From the first entry through the line containing "Select the reference", render the entries as a two-column CSV with the headers entry_text and answer: one row per entry, each value in a single quoted field, and line breaks replaced by spaces.
>>>
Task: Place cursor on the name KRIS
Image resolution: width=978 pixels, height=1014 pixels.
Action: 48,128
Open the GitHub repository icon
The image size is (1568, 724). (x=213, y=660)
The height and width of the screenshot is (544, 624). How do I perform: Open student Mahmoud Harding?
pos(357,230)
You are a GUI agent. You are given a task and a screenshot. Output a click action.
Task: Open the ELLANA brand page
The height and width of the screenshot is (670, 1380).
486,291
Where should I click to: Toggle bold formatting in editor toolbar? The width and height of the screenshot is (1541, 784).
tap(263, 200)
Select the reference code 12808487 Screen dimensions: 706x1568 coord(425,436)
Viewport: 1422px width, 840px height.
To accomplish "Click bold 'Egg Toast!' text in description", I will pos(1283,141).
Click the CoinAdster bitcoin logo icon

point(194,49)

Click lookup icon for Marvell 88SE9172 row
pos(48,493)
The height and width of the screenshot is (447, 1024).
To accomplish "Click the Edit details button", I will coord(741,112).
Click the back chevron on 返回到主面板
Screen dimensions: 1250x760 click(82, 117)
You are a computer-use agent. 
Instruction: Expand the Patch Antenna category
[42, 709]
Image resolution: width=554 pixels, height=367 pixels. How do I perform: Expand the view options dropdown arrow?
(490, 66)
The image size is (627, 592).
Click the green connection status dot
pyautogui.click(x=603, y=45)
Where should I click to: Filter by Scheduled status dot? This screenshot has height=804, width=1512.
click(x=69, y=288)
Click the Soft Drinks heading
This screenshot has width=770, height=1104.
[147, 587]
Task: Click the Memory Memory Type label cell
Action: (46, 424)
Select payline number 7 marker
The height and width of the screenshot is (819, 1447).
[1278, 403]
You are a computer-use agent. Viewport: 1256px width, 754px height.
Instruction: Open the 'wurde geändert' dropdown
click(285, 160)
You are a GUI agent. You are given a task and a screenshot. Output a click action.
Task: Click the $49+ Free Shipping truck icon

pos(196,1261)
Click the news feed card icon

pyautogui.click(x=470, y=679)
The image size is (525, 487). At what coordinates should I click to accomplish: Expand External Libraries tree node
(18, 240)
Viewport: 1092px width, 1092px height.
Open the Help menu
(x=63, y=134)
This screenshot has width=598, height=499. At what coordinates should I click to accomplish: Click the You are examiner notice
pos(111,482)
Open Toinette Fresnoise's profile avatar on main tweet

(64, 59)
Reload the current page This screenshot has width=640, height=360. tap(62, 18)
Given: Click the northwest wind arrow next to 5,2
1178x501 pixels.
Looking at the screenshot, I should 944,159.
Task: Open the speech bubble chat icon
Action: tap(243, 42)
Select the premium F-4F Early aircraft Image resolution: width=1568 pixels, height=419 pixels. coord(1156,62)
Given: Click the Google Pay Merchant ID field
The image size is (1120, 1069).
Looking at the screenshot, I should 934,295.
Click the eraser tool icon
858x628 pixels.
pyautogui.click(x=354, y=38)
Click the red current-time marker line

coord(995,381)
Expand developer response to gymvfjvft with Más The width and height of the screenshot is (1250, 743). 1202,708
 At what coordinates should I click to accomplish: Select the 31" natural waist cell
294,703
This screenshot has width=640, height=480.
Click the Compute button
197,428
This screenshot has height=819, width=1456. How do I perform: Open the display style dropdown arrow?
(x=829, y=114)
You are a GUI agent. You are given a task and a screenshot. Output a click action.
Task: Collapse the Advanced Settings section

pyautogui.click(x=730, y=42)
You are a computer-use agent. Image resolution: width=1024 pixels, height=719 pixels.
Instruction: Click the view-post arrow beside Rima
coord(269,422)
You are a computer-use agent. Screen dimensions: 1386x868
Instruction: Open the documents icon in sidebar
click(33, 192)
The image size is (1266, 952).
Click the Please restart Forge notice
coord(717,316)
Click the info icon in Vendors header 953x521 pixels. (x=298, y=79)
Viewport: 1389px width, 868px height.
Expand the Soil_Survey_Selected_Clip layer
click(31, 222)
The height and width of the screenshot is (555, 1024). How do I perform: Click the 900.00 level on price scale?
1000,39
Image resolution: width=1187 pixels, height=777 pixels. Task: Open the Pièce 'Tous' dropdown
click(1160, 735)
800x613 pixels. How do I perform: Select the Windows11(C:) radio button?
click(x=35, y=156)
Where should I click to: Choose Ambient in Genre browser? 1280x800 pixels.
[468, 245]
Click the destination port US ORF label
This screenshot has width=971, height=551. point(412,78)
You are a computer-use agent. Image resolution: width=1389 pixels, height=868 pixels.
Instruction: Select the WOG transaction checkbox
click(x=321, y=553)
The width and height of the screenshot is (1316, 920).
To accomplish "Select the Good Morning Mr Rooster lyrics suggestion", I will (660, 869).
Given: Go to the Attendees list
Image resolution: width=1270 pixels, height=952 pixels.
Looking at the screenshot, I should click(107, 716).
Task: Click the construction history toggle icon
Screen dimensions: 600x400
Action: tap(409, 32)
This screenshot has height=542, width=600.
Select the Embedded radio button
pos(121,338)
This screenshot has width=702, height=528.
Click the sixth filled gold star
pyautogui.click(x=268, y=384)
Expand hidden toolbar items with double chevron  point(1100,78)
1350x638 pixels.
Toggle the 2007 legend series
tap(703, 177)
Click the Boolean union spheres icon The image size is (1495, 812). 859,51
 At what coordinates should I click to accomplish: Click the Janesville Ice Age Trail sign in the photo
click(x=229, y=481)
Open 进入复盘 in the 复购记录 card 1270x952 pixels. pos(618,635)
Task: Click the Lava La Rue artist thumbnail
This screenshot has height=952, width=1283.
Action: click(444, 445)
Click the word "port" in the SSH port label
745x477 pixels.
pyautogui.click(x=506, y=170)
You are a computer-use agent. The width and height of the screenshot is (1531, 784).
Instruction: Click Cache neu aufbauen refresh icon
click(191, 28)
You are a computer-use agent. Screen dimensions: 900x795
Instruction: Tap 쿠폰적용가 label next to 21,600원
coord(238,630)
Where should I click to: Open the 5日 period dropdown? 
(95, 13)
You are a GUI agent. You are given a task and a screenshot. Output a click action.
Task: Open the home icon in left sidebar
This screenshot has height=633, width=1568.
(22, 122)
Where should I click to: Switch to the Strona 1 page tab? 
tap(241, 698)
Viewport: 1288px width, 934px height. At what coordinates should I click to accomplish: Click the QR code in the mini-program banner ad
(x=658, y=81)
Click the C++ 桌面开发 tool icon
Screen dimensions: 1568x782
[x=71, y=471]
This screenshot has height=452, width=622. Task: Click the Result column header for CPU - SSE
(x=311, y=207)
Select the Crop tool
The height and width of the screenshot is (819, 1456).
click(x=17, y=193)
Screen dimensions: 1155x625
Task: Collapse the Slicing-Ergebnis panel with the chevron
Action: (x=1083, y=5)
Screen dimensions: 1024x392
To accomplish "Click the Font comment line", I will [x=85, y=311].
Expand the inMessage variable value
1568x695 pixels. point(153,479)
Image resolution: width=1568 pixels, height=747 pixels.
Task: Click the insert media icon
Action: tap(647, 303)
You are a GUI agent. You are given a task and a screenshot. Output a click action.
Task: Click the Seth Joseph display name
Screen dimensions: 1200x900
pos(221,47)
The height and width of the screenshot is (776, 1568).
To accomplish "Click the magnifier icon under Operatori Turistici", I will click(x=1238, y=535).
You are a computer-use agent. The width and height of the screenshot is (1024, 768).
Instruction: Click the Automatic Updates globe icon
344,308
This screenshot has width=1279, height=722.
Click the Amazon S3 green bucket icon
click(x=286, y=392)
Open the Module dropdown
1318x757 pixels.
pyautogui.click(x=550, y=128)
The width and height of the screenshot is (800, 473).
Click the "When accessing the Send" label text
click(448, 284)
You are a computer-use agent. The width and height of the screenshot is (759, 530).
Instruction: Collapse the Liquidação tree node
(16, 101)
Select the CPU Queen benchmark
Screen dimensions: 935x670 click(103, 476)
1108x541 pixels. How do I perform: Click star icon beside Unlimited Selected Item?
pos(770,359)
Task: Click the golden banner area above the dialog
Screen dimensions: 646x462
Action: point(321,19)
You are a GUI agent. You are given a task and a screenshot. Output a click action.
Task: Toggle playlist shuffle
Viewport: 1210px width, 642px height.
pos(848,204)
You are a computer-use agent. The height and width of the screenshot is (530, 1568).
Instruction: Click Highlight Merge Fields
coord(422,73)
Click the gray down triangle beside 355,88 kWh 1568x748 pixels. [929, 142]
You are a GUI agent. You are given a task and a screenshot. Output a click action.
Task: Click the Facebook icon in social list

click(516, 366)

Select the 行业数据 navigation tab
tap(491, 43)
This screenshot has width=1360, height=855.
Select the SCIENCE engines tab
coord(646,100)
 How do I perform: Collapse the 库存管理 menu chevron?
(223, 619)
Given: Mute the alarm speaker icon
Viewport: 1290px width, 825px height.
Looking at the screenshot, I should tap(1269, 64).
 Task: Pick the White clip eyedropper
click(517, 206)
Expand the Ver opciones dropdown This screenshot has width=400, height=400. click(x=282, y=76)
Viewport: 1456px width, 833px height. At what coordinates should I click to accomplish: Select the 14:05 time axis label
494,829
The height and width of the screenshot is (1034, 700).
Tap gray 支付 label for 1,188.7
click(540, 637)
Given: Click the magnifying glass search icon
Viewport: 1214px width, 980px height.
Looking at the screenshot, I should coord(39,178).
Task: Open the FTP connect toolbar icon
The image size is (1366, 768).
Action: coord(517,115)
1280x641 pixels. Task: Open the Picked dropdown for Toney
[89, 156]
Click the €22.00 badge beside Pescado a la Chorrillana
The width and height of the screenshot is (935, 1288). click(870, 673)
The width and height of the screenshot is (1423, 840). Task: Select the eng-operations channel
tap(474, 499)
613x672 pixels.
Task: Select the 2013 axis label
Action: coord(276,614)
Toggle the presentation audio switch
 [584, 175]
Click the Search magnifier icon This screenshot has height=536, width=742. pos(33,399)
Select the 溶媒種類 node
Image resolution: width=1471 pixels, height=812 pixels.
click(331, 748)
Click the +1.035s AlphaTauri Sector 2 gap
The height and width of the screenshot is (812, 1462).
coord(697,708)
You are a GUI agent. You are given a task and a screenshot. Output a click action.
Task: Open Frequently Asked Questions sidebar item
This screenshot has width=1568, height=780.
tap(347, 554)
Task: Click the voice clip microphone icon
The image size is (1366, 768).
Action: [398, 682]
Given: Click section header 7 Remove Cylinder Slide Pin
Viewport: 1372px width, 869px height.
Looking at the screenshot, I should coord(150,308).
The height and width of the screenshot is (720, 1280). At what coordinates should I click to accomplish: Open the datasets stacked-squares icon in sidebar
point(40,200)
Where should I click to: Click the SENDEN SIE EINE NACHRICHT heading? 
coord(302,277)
<<<
### Exercise result
entry_text,answer
"Task: Place cursor on the name KRIS Image resolution: width=978 pixels, height=1014 pixels.","Action: 48,128"
"Open the GitHub repository icon","The image size is (1568, 724). (x=213, y=660)"
"The height and width of the screenshot is (544, 624). How do I perform: Open student Mahmoud Harding?","pos(357,230)"
"You are a GUI agent. You are given a task and a screenshot. Output a click action. Task: Open the ELLANA brand page The height and width of the screenshot is (670, 1380).","486,291"
"Where should I click to: Toggle bold formatting in editor toolbar? The width and height of the screenshot is (1541, 784).","tap(263, 200)"
"Select the reference code 12808487 Screen dimensions: 706x1568","coord(425,436)"